Audience: What was that?
Jason Warner: Sort of. I mean, I think of him that way. Here, here's a fun story. Here's how I met Eiso. I like to tell this story because Eiso is a fun fun dude. I met Eiso because started with a failed acquisition at GitHub. So back when I joined GitHub in 2017 as a CTO, I wanted to take GitHub from a kind of collaborative collaborative code host with open source bent and turn it into an endto-end software development platform infused by intelligence. And so you know the the products that we launched from 27 on or 17 on GitHub actions, packages, alerts, notifications, eventually code spaces, and then co-pilot was the last thing that the office of the CTO did before I left with Nat Friedman, Uga De Moore, and a couple of other folks inside there.
But Eiso in 2017 when I joined he had working code completion before the transform architecture had landed fully. He had on LSTMs and so I quickly tried to acquire his company and he just he just said no. So he just said no to me. Uh but we had that was a long drawn out process talking about what we thought neural networks were going to mean for the world. And so during that process, which was a lengthy one, we became really good friends and we'd stayed in close contact over the years. And then 22 rolled around, obviously Chat GPT comes out, Anthropics out, and we kind of saw the endgame at play and we said, "Do we jump back in or not?" And of course, yes, we jump back in. But I like to tell that story about how he just kept saying no to me and I just kept asking him questions and eventually he said, "Yes, we should found a company." Cuz by the way, when I asked him if we should do this, he said, "Oh, god damn no." That were his exact words. He's like, "No, we should just learn how to paint and sail." But here we are. So, yeah, it's it's been a great journey together.

-----

TASKS AND EXERCISES:
(A) Answer these questions from the transcript, giving each answer on its own line marked the same way:
(i) In what year did Jason Warner join GitHub, and in what role?
(ii) What did Eiso's working code completion run on?
(iii) What did Eiso first say they should do instead of founding a company?
(B) Copy the part of the transcript between "Audience: What was" and "folks inside there.", inclusive.
The records aren't needed for these tasks.

-----

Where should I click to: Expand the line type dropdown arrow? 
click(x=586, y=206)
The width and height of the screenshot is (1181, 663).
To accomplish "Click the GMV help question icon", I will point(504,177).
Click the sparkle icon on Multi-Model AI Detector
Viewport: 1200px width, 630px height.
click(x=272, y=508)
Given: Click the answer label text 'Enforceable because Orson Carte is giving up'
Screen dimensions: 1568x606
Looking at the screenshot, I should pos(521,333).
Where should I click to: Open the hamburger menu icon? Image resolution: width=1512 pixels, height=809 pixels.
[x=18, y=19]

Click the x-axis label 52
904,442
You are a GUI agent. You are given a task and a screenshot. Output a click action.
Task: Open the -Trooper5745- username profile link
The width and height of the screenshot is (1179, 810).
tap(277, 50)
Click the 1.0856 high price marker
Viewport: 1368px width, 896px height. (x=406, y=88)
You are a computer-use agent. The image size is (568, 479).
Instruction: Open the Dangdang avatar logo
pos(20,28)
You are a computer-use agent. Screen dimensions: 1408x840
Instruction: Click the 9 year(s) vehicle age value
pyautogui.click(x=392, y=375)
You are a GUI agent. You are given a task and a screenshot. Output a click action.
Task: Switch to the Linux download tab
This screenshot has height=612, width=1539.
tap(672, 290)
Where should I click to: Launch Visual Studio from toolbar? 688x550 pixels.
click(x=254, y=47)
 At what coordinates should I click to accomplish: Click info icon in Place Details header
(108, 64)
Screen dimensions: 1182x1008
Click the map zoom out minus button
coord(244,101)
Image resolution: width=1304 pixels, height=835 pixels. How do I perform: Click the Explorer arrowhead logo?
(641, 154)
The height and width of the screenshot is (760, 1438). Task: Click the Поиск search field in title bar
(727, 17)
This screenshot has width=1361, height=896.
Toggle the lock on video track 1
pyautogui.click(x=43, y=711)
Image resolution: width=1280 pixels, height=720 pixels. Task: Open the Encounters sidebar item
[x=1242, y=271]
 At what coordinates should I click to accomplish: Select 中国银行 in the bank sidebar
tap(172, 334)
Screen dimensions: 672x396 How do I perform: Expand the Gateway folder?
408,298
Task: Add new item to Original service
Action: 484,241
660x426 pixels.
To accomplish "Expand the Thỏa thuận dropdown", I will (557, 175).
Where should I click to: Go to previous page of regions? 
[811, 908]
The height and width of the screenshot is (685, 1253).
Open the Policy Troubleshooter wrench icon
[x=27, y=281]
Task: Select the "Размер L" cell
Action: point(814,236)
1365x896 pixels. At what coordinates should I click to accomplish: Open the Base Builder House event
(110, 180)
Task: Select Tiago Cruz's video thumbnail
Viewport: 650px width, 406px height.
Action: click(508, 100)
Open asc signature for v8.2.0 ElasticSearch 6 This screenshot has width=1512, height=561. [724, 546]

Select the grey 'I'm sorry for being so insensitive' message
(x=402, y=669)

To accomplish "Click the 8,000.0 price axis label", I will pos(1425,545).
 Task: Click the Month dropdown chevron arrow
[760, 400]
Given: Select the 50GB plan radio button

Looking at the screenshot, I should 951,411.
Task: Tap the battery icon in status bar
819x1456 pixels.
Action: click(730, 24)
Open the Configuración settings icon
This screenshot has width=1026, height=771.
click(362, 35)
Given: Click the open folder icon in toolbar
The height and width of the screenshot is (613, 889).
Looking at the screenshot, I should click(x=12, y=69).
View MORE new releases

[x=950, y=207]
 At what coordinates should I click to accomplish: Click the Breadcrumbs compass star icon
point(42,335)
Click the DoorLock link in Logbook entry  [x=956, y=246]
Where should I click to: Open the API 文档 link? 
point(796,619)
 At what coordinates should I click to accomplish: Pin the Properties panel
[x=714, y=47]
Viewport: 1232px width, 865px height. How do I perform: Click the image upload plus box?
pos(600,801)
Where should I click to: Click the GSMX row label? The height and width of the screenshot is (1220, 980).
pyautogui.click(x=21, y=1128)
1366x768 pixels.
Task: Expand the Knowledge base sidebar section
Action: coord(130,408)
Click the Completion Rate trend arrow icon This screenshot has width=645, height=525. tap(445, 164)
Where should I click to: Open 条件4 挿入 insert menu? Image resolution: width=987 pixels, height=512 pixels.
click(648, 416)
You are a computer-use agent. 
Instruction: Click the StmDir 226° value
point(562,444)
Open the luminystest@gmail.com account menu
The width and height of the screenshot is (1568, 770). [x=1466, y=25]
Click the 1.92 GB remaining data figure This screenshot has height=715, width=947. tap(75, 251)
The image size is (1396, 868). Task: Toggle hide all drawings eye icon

-----

RESPONSES IN ORDER:
(A)
(i) 2017, as CTO.
(ii) LSTMs.
(iii) Learn how to paint and sail.

(B)
Audience: What was that?
Jason Warner: Sort of. I mean, I think of him that way. Here, here's a fun story. Here's how I met Eiso. I like to tell this story because Eiso is a fun fun dude. I met Eiso because started with a failed acquisition at GitHub. So back when I joined GitHub in 2017 as a CTO, I wanted to take GitHub from a kind of collaborative collaborative code host with open source bent and turn it into an endto-end software development platform infused by intelligence. And so you know the the products that we launched from 27 on or 17 on GitHub actions, packages, alerts, notifications, eventually code spaces, and then co-pilot was the last thing that the office of the CTO did before I left with Nat Friedman, Uga De Moore, and a couple of other folks inside there.